Source records:
===

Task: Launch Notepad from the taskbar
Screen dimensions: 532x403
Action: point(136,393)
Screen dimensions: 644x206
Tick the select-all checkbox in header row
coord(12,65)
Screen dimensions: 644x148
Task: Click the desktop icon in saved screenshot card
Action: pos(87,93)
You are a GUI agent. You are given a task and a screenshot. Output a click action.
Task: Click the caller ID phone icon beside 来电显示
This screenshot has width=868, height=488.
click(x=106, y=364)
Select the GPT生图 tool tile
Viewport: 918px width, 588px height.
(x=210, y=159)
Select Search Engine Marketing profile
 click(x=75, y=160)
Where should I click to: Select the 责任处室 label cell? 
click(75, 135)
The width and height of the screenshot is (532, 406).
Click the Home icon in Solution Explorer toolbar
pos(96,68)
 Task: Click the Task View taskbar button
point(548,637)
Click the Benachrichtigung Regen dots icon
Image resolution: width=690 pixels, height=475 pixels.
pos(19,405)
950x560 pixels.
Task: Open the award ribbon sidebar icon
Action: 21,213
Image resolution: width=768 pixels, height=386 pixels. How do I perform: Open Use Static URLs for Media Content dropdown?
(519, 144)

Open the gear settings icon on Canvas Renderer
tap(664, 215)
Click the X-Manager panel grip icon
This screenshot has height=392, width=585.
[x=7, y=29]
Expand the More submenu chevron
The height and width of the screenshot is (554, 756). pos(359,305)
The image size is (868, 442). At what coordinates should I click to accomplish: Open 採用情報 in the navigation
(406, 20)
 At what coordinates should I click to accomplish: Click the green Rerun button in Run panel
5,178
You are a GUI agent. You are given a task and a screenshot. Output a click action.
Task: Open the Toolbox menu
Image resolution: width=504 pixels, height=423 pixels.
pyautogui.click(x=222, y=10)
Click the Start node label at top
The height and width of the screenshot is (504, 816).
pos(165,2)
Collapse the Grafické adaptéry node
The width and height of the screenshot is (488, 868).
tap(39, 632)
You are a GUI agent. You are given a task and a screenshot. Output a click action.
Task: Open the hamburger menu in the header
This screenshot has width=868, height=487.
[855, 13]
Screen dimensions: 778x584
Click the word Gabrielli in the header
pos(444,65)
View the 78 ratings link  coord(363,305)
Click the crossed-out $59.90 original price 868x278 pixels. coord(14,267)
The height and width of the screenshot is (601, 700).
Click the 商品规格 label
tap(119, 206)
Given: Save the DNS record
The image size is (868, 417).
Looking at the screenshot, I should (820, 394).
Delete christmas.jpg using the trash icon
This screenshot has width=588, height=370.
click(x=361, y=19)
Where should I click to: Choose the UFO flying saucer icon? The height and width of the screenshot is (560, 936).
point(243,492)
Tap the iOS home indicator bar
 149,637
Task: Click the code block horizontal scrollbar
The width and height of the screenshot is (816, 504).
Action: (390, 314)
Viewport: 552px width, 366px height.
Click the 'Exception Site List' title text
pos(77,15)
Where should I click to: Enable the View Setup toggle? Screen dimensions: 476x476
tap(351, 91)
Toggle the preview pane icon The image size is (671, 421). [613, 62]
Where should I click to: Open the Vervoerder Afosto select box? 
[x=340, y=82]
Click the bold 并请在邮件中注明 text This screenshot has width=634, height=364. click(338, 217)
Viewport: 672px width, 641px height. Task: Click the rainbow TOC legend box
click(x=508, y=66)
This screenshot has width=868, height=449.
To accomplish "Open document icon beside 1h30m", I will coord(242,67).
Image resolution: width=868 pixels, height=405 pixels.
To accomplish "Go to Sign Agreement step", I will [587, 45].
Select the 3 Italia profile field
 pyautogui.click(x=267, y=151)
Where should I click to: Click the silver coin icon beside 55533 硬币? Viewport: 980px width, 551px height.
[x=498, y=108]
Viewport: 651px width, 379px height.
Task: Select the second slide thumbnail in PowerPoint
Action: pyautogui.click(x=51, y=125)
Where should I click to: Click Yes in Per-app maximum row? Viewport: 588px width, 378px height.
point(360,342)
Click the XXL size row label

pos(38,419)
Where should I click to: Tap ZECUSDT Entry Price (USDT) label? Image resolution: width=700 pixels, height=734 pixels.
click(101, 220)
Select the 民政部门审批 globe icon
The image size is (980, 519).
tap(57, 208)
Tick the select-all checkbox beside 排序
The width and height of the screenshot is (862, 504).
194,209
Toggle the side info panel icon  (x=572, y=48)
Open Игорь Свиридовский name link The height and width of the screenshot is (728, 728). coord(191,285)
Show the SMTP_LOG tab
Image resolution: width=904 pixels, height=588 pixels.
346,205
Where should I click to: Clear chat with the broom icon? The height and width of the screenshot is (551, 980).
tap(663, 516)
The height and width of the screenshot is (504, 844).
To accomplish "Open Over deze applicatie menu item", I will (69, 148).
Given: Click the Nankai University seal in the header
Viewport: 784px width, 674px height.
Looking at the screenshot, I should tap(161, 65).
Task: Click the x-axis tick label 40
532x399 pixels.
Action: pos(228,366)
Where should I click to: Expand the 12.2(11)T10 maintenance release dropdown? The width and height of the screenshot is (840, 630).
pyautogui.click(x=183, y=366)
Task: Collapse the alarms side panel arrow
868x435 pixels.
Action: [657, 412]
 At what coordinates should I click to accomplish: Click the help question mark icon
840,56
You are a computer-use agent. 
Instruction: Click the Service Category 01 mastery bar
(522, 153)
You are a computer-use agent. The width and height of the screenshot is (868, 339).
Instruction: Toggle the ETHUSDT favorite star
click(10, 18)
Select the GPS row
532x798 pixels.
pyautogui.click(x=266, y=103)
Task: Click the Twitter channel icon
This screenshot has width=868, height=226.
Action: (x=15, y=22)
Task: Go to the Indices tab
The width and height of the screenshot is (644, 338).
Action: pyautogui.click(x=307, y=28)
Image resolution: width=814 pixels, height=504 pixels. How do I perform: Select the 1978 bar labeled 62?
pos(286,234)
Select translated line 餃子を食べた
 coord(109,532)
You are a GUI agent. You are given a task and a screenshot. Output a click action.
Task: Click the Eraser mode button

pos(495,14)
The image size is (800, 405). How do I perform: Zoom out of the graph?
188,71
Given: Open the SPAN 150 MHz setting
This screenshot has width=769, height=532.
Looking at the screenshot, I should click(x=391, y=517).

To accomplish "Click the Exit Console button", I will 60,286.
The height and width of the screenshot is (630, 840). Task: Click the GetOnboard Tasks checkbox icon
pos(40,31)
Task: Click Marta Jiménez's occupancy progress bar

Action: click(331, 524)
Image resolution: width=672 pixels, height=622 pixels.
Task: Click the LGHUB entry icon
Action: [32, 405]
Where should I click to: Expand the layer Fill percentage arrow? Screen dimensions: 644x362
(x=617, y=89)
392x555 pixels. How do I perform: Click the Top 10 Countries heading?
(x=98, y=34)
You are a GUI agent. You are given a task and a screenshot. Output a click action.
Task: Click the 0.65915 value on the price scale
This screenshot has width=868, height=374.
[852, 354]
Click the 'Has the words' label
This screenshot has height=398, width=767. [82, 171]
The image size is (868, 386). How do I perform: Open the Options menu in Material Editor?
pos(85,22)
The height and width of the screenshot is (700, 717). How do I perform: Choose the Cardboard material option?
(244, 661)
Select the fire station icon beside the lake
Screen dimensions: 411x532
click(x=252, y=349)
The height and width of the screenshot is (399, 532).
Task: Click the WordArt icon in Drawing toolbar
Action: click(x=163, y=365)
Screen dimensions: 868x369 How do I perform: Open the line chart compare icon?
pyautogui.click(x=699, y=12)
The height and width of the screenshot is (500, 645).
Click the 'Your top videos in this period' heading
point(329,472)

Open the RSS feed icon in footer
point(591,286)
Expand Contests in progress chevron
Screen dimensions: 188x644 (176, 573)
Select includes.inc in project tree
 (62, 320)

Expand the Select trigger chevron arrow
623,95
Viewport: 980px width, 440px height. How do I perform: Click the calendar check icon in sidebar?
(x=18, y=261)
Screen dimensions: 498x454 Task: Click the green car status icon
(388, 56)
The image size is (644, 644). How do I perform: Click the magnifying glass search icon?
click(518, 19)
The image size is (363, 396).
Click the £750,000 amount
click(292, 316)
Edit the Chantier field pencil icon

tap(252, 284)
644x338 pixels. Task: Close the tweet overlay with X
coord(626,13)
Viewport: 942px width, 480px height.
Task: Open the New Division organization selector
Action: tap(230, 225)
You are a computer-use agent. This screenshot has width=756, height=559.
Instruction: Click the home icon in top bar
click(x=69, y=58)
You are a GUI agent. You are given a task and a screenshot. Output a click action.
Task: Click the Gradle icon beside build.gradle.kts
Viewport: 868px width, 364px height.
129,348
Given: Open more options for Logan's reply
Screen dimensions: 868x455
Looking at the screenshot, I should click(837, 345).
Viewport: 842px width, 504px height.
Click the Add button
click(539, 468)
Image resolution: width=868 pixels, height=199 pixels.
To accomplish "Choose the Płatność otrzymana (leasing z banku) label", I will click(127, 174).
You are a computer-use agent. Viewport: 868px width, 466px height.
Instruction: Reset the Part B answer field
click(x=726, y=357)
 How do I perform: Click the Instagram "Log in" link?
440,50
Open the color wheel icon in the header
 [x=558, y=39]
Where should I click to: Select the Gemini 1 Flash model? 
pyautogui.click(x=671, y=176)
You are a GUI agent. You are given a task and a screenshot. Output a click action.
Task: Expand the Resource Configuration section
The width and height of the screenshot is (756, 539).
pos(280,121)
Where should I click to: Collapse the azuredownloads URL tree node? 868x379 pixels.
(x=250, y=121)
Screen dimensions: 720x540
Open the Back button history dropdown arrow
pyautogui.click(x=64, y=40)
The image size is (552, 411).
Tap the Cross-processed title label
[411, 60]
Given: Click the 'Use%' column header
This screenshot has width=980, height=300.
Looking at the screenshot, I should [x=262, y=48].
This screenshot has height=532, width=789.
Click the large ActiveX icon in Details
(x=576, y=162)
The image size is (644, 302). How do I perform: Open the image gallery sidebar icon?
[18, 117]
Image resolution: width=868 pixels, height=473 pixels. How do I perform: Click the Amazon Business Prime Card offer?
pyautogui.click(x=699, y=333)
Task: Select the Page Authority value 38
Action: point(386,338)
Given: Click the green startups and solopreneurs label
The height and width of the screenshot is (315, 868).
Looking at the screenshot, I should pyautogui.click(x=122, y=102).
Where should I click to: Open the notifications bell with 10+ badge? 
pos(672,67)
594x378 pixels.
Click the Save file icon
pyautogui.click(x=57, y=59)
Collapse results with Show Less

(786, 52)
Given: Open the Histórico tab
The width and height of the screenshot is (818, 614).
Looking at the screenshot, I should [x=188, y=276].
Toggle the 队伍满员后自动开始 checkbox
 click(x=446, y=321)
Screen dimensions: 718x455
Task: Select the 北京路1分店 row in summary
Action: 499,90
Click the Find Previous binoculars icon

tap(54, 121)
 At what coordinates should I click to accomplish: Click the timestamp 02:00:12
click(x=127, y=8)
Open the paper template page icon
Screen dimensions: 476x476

===

Review the preceding data and report every line that includes the string "will".

▸ RESPONSE TO THE EXERCISE
To accomplish "Open document icon beside 1h30m", I will coord(242,67).
To accomplish "Go to Sign Agreement step", I will [587, 45].
To accomplish "Open Over deze applicatie menu item", I will (69, 148).
To accomplish "Click the Exit Console button", I will 60,286.
To accomplish "Choose the Płatność otrzymana (leasing z banku) label", I will click(127, 174).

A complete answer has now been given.